Sul versante monastico, se è vero che i monasteri riconquistarono
la libertà di eleggersi l’abate o il priore; che
la disciplina monastica fu restaurata in tutta la sua purezza
e che si giunse ad una uniformità di osservanza, è
vero anche che si ottenne tutto questo a scapito dell’equilibrio
della giornata del monaco, quale derivava dalla Regola di Benedetto
da Norcia, a tutto vantaggio di una vita impostata prevalentemente
sulla oratio continua come forma di ascesi personale, e sulla
rinuncia accentuata ai beni della terra e sulla conseguente rinuncia
al mondo.
Tutto questo però
non impediva alle grandi abbazie, come Cluny, di possedere, anche
se in comune, grandi estensioni di terreno, sui quali i monaci
non solo non esercitavano ormai più il tradizionale labora
della regola benedettina, ma mantenevano anche tutti i legami
e i gravami di tipo feudale, contribuendo così a far scivolare
il nuovo monachesimo entro le strutture della compagine feudale,
la quale, per motivi e contingenze ben diverse, in altro tempo
era stata all’origine del sistema della chiesa privata e
del possesso delle abbazie da parte dei signori laici e dei principi
ecclesiastici.
Lo stesso ordine cluniacense si era organizzato internamente (dipendenza
di ogni monastero dalla abbazia madre e di ogni monaco dall’abate
di Cluny), ricalcando gli schemi di dipendenza personale e vassallatica
propri del sistema della commendatio.
Ma anche nel ristabilire la disciplina monastica i riformatori
inizialmente non si prefiggono altro che la “restaurazione
della disciplina tradizionale fissata in epoca carolina”,
per cui si riprendono i “canoni regolari fissati sotto Ludovico
il Pio, ad opera di Benedetto di Aniane, abate di Inde, nel Capitolare
monasticum del sinodo di Aquisgrana dell’817”.

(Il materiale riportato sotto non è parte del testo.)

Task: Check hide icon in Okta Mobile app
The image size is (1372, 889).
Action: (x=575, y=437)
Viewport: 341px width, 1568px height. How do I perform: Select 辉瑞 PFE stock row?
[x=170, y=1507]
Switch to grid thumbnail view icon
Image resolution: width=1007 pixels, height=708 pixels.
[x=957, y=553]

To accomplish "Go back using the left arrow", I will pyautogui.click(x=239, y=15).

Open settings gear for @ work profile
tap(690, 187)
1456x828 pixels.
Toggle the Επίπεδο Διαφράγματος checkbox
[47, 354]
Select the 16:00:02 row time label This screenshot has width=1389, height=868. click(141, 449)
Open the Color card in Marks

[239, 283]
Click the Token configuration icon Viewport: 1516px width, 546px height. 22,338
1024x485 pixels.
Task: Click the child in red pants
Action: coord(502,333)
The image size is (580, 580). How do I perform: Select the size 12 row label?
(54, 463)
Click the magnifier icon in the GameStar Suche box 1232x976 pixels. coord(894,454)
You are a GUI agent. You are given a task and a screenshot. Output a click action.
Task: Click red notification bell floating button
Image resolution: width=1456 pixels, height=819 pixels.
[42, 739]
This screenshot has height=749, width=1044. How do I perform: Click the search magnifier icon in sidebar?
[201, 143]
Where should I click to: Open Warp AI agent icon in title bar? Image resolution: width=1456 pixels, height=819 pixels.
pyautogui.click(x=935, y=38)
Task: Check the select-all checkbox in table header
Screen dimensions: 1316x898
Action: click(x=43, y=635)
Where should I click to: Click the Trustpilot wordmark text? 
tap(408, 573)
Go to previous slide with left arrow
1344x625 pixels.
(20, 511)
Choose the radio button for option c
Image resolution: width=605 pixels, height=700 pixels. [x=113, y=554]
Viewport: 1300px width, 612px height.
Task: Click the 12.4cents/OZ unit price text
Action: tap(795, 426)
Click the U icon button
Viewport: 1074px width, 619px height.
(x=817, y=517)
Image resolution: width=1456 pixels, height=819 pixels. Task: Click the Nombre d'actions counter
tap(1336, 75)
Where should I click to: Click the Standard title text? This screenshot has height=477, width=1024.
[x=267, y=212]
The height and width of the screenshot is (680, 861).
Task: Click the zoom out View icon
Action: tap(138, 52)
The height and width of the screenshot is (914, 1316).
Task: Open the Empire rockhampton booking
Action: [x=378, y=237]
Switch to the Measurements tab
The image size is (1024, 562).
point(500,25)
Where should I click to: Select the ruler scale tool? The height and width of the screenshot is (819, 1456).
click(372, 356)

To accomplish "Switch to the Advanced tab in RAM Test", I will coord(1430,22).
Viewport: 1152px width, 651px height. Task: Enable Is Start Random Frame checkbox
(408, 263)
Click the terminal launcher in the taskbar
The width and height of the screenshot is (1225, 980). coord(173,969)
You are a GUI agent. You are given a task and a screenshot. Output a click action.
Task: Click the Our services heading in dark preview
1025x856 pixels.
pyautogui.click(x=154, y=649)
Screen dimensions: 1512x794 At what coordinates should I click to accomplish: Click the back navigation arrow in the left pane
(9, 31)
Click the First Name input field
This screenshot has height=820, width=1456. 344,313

Sotto questo aspetto non c’è originalità,
ma solo continuità.
Il movimento gregoriano, dal nome del suo maggiore protagonista,
riprenderà l’ideale della rinuncia al mondo, più
passivo, e lo trasformerà in quello della “conquista
cristiana del mondo”, molto più attivo.
Il programma che ne scaturisce, e che sarà alla base di
tutta l’azione di Gregorio VII°, porta in se anche i
“germi” della concezione teocratica “con il
suo fatale decadere verso le espressioni più tipiche del
temporalismo della gerarchia ecclesiastica”; non solo, ma
è anche premessa per una giustificazione,
sia pure religiosa, della guerra santa, cioè delle imminenti
crociate.
Ma la riforma gregoriana va giudicata anche da un punto di vista
più strettamente politico, e cioè della sua incidenza
sulla società del tempo, oltre che da quello ecclesiale
ed ecclesiologico.
Non c’è dubbio, a mio parere, che la lotta per le
investiture adombra, nelle sue giustificazioni più profonde,
uno scontro fra due ordinamenti sociali diversi, massima espressione
dei quali sono l’Impero, per il vecchio ordinamento ottoniano
che si vuole soppiantare, e il Papato per l’ordine nuovo
che si vuole dare alla cristianità occidentale.
Sarebbe tuttavia errato circoscrivere la lotta a questi due antagonisti:
essa infatti coinvolse gli orientamenti sociali e spirituali più
diversi; vide forze sociali antiche, chiuse nella difesa del potere
e dei privilegi da tempo acquisiti e consolidati, contrapposte
a ceti nuovi, alla ricerca di un proprio spazio autonomo all’interno
della società.
Divampò nelle campagne, tra feudatari laici ed ecclesiastici
e la plebe rurale, che tendeva ormai a uscire dagli stretti confini
del feudo; tra gli artigiani delle città, nelle quali si
andava formando il comune, e il clero, spesso corrotto, alleato
della piccola e grande nobiltà feudale; tra monachesimo
riformato e vescovi; “tra papato, risorto a una più
alta coscienza dei suoi doveri, e Impero, per il definitivo riscatto
della libertà della Chiesa e della supremazia del potere
religioso su tutti i poteri della terra”.